- [WHAT THE TASK ASKS]: Below is a set of records; restate each one word for word.

- [TASK DATA]:
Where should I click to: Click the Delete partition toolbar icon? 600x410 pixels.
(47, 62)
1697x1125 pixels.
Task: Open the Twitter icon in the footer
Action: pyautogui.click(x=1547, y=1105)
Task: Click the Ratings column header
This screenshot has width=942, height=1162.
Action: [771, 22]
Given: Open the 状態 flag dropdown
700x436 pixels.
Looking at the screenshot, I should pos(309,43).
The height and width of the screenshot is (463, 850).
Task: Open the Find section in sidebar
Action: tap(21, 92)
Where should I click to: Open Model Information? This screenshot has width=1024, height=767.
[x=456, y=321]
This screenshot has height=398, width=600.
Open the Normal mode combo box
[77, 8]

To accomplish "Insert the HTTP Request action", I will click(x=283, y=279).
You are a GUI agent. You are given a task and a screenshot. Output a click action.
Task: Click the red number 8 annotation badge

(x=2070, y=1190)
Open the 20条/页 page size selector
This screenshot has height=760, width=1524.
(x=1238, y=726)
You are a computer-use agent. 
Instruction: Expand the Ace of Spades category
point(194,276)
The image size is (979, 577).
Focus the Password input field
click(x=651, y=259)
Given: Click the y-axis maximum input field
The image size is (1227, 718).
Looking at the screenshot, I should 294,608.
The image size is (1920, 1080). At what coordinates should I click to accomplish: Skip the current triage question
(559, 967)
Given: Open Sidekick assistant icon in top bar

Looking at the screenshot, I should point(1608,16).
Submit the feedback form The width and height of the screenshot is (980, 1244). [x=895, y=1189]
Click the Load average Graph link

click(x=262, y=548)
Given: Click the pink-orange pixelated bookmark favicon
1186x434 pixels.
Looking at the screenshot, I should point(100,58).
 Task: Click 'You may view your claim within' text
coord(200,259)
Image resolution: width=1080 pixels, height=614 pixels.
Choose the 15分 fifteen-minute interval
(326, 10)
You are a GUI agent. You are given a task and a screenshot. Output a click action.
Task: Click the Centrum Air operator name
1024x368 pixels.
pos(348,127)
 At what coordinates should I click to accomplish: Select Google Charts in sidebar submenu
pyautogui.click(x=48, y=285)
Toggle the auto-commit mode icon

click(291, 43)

- [EXERCISE RESULT]:
Where should I click to: Click the Delete partition toolbar icon? 600x410 pixels.
(47, 62)
1697x1125 pixels.
Task: Open the Twitter icon in the footer
Action: pyautogui.click(x=1547, y=1105)
Task: Click the Ratings column header
This screenshot has width=942, height=1162.
Action: [771, 22]
Given: Open the 状態 flag dropdown
700x436 pixels.
Looking at the screenshot, I should pos(309,43).
The height and width of the screenshot is (463, 850).
Task: Open the Find section in sidebar
Action: tap(21, 92)
Where should I click to: Open Model Information? This screenshot has width=1024, height=767.
[x=456, y=321]
This screenshot has height=398, width=600.
Open the Normal mode combo box
[77, 8]

To accomplish "Insert the HTTP Request action", I will click(x=283, y=279).
You are a GUI agent. You are given a task and a screenshot. Output a click action.
Task: Click the red number 8 annotation badge

(x=2070, y=1190)
Open the 20条/页 page size selector
This screenshot has height=760, width=1524.
(x=1238, y=726)
You are a computer-use agent. 
Instruction: Expand the Ace of Spades category
point(194,276)
The image size is (979, 577).
Focus the Password input field
click(x=651, y=259)
Given: Click the y-axis maximum input field
The image size is (1227, 718).
Looking at the screenshot, I should 294,608.
The image size is (1920, 1080). At what coordinates should I click to accomplish: Skip the current triage question
(559, 967)
Given: Open Sidekick assistant icon in top bar

Looking at the screenshot, I should point(1608,16).
Submit the feedback form The width and height of the screenshot is (980, 1244). [x=895, y=1189]
Click the Load average Graph link

click(x=262, y=548)
Given: Click the pink-orange pixelated bookmark favicon
1186x434 pixels.
Looking at the screenshot, I should point(100,58).
 Task: Click 'You may view your claim within' text
coord(200,259)
Image resolution: width=1080 pixels, height=614 pixels.
Choose the 15分 fifteen-minute interval
(326, 10)
You are a GUI agent. You are given a task and a screenshot. Output a click action.
Task: Click the Centrum Air operator name
1024x368 pixels.
pos(348,127)
 At what coordinates should I click to accomplish: Select Google Charts in sidebar submenu
pyautogui.click(x=48, y=285)
Toggle the auto-commit mode icon

click(291, 43)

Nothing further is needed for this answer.